Há tantas séries e tantos filmes que prometem, pelo elenco, pela gente envolvida, pela premissa, e depois vê-se e não são nada de especial. Sim, sei que sou culpado por demasiada excitação por projectos que depois não dão em nada, ou que dou veredictos demasiado cedo, sem me saber proteger de futuros fiascos. Mas desta vez tudo correu bem. Depositei a minha fé em algo e foi recompensado.
Nem sempre foi assim. A princípio, passei dois episódios a ver bons diálogos, boas piadas, mas sem eu querer saber muito da série. Um escritor não consegue escrever o segundo romance e põe um anúncio no Craigslist para ser detective privado, isto depois de reler um livro do Raymond Chandler. Ainda por cima a namorada acabou com ele. Então começa a receber, na parte kitsch da coisa, quase a imitar o fumo e as mulheres que entram no escritório dos detectives dos film noir e o caraças, clientes e a resolver os casos. Sempre com medo, cheio de neuroses e sem grande auto-confiança. O que, sim, admito, é uma boa ideia, mas consegue esgotar-se em poucos minutos.
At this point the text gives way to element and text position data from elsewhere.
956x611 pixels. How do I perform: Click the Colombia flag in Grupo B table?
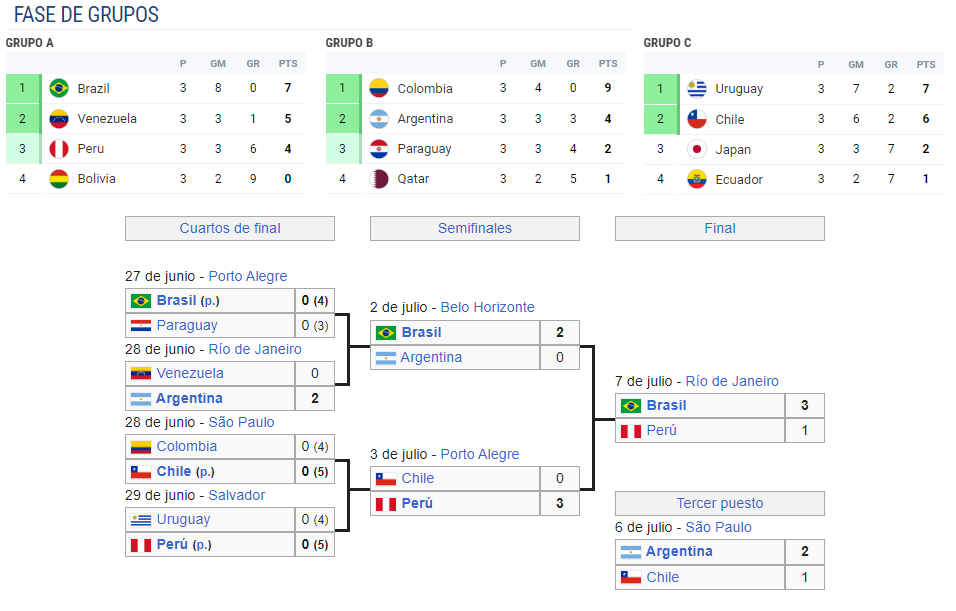click(379, 88)
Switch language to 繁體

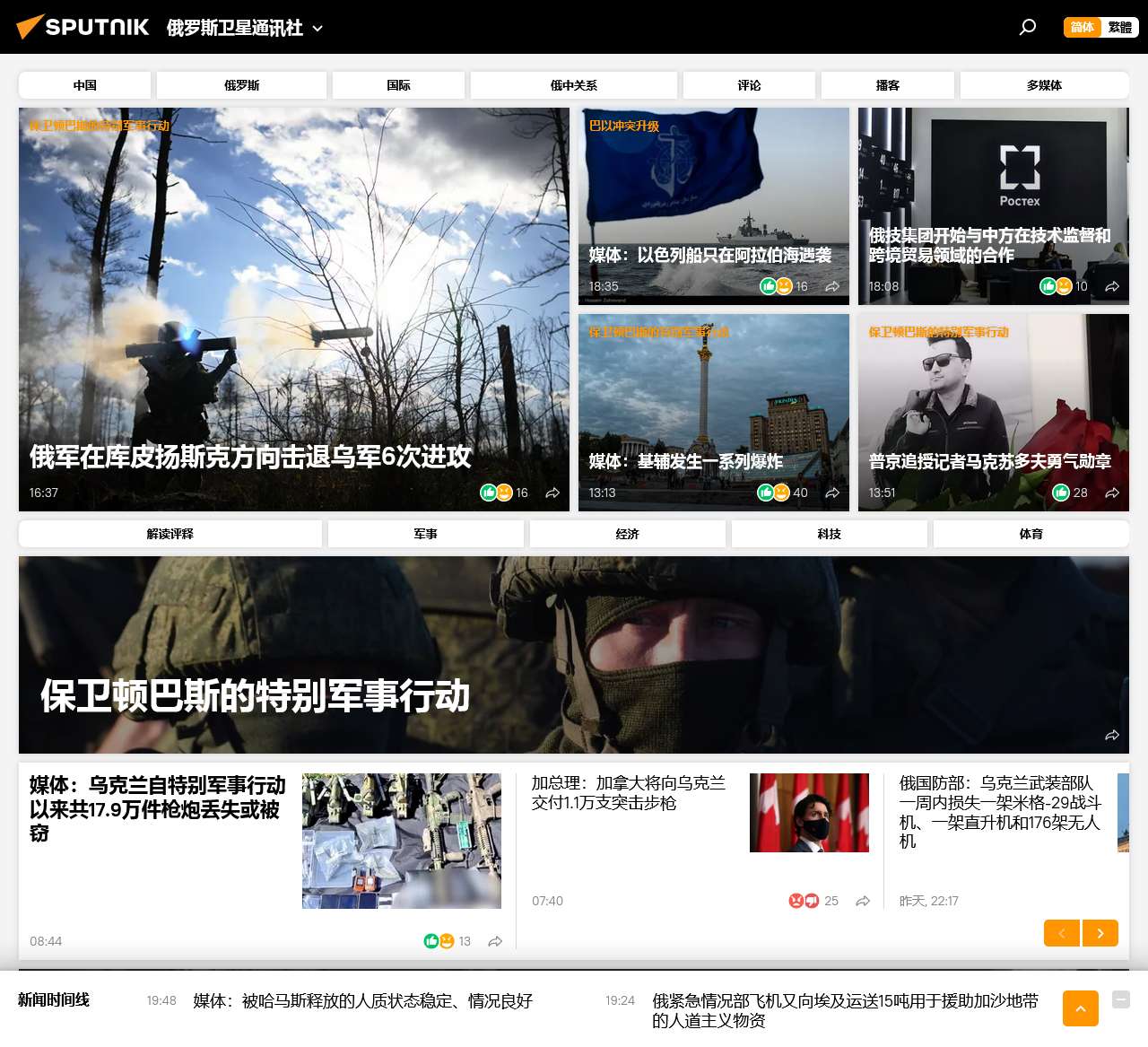click(x=1120, y=27)
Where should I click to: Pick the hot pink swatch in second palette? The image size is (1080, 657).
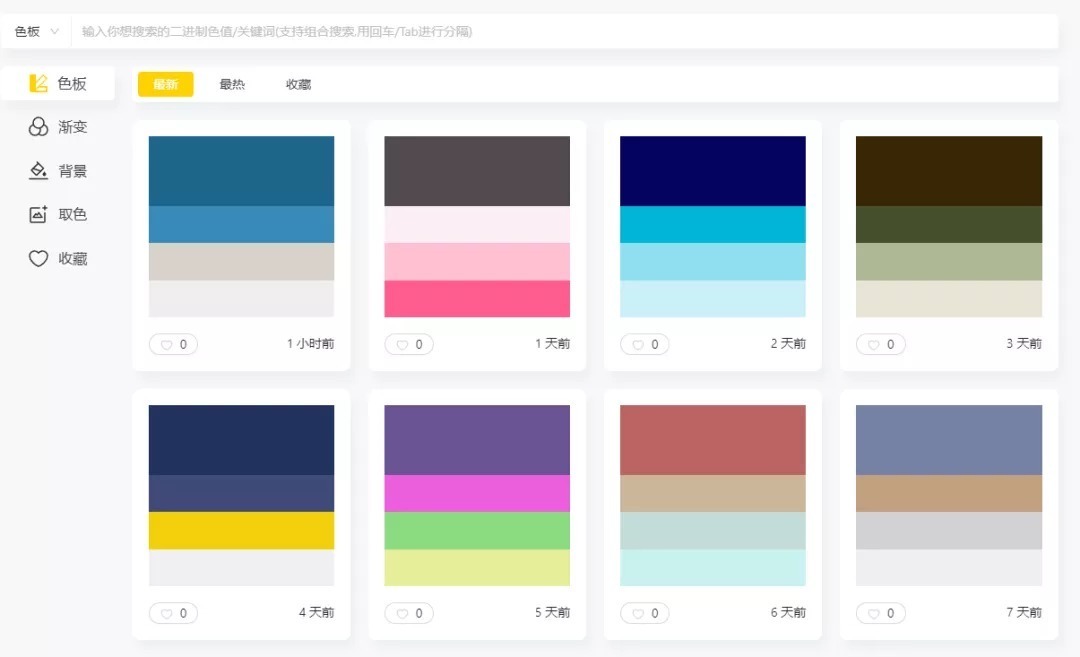(477, 298)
Mas chega o terceiro episódio e nem sequer há um caso. Nada disso. Há um episódio que, do início ao fim, é brilhante. E passo do gostar muito ao adorar em segundos. Tem o Jim Jarmusch a fazer dele próprio, o cabelo do Jim Jarmusch, o Jim Jarmusch a andar de bicicleta num loft e a falar com o Ted Danson (o cabelo deles é tão bonito e parecido, até a própria personagem do Danson diz que o Jarmusch tem óptimo cabelo). Quase que me fez perdoar o aborrecimento que foi o último do Jarmusch (duas horas a fazer exactamente o mesmo para no fim ir matar o Bill Murray?). E duas ou três frases memoráveis, como a do pai da miúda menor que o Schwartzman quase leva para a cama: “Lives don’t change, we simply become more comfortable with our core misery, which is a form of happiness."
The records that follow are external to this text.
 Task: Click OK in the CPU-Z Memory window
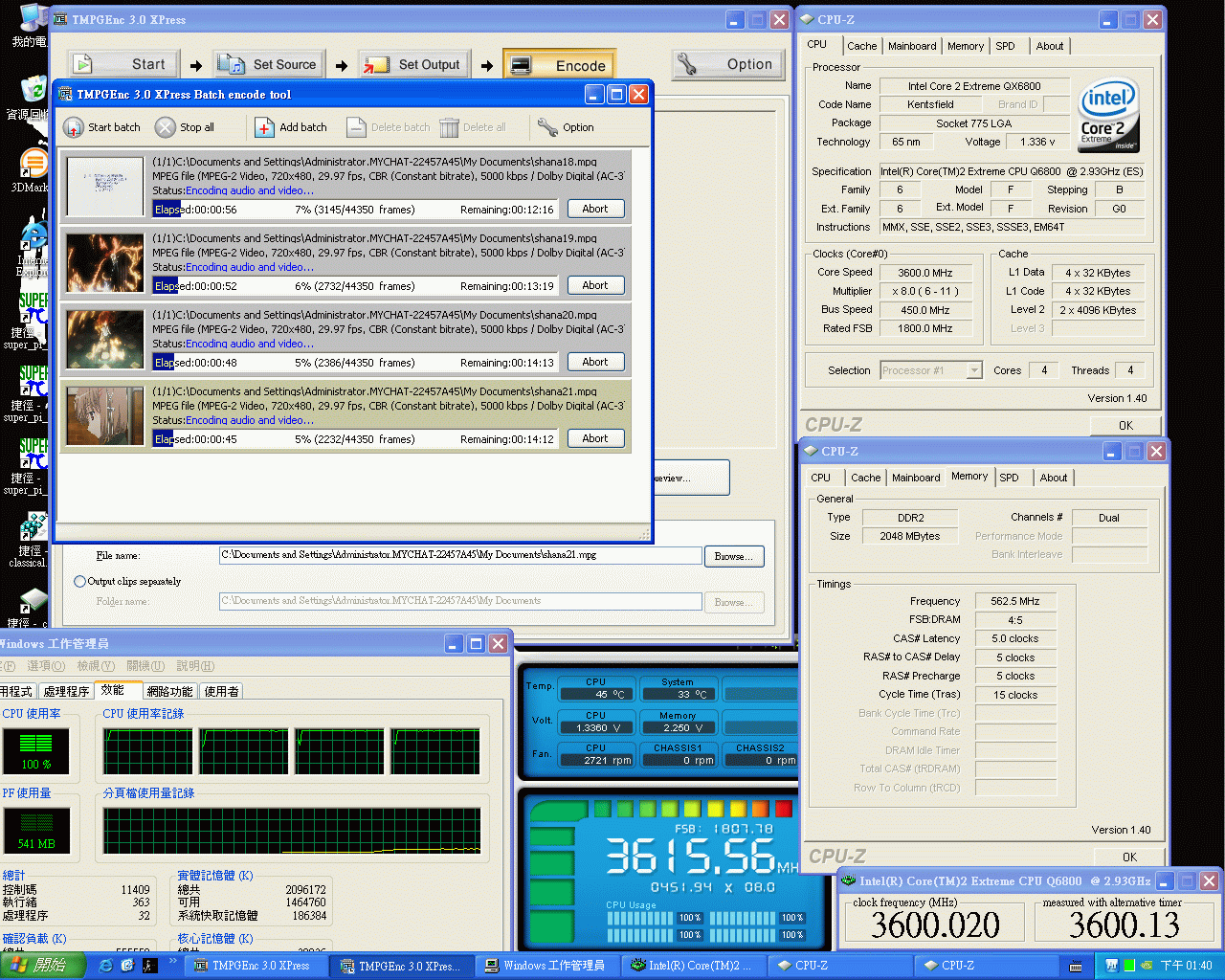click(1128, 857)
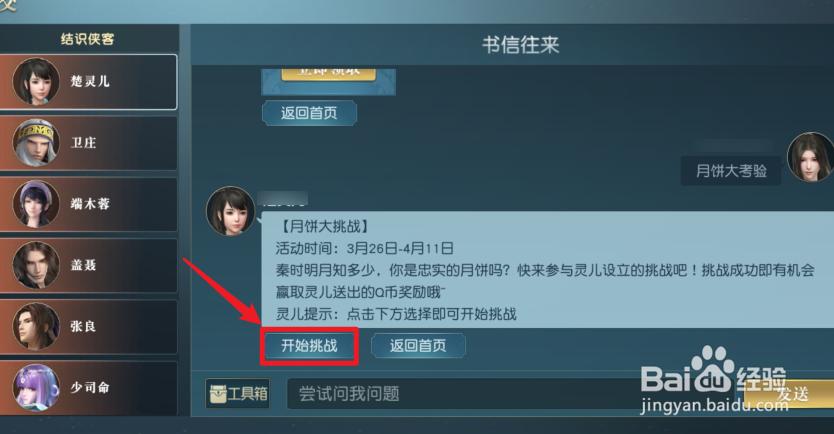Click 张良 portrait icon
834x434 pixels.
pos(36,327)
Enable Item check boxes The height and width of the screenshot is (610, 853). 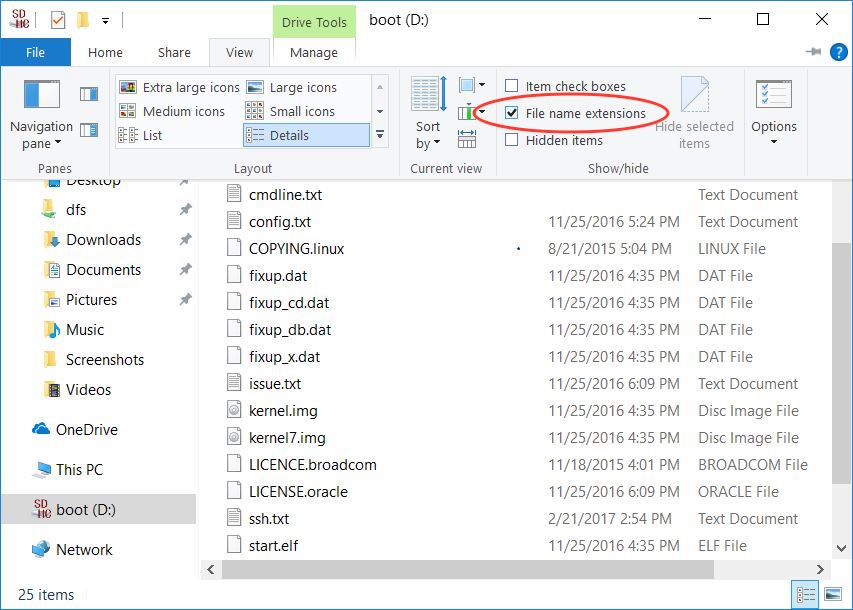512,87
Param-me na rua – porque sabem que eu gosto desta gente, e na verdade só aconteceu duas vezes e só foi na rua, ninguém me parou propriamente assim do nada – e perguntam-me se tenho visto Bored to Death, e todos concordamos que o terceiro episódio foi brilhante. E foi. E é pouco provável que algum dos próximos episódios seja tão bom. Entre a parte do detective privado, kitsch, tosca, até quase banal e ridícula, está tudo cheio de referências a alta cultura, livros e filmes e o caraças, mas não é preciso conhecê-las para rir ou gostar daquilo, só para atingir certas piadas (no episódio de ontem a personagem do Danson diz que as revistas do Jann Wenner começaram a vender quando ele se tornou gay). E acho que, à custa da série, vou comprar um ou dois livros do Jonathan Ames, o tipo que a criou e que dá o nome à personagem do Schwartzman.
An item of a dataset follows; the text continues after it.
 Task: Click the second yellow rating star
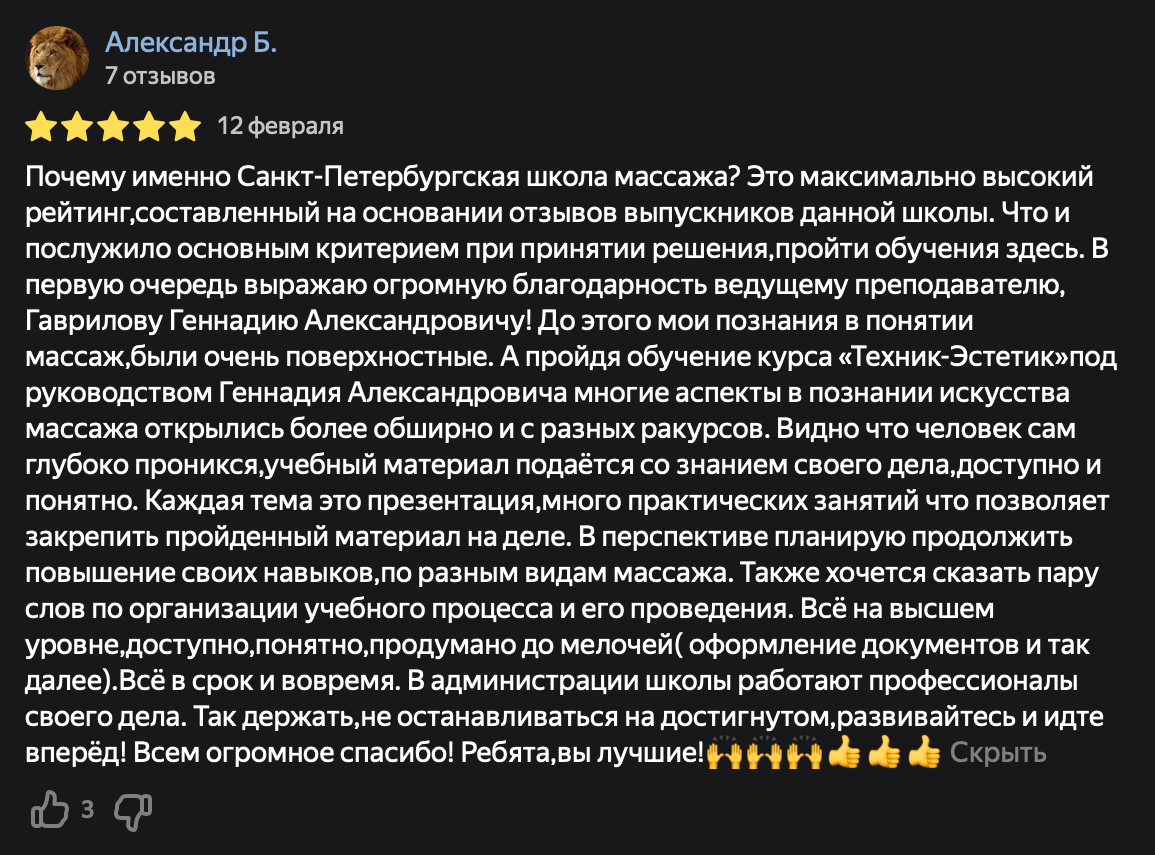(x=77, y=126)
Acredito que aquilo de que mais gosto, que me diz mais, tem um bom balanço entre coração e piada. É isso que procuro em tudo, quer seja no que faço ou no que vejo. Não é sempre assim. Mas às vezes gosto de coisas que só têm um). E dou por mim a querer saber desta gente toda, e não só da personagem do Zach Galafianakis (por razões óbvias de identificação). Mesmo que, à partida – e especialmente a personagem do Jason Schwartzman –, aquela gente pudesse ser demasiado estilizada para querermos saber deles. A saber mais ou menos o que que tipo de coisas é que dizem, que pensam, as ideias estranhas e até doentias do Danson e o do Galafianakis, por onde é que podem surpreender, etc. Isso, para mim, é boa escrita. Se houver umas piadas pelo meio, ainda melhor. Há isso tudo aqui, e é por isso que as minhas segundas-feiras ganharam um ritual.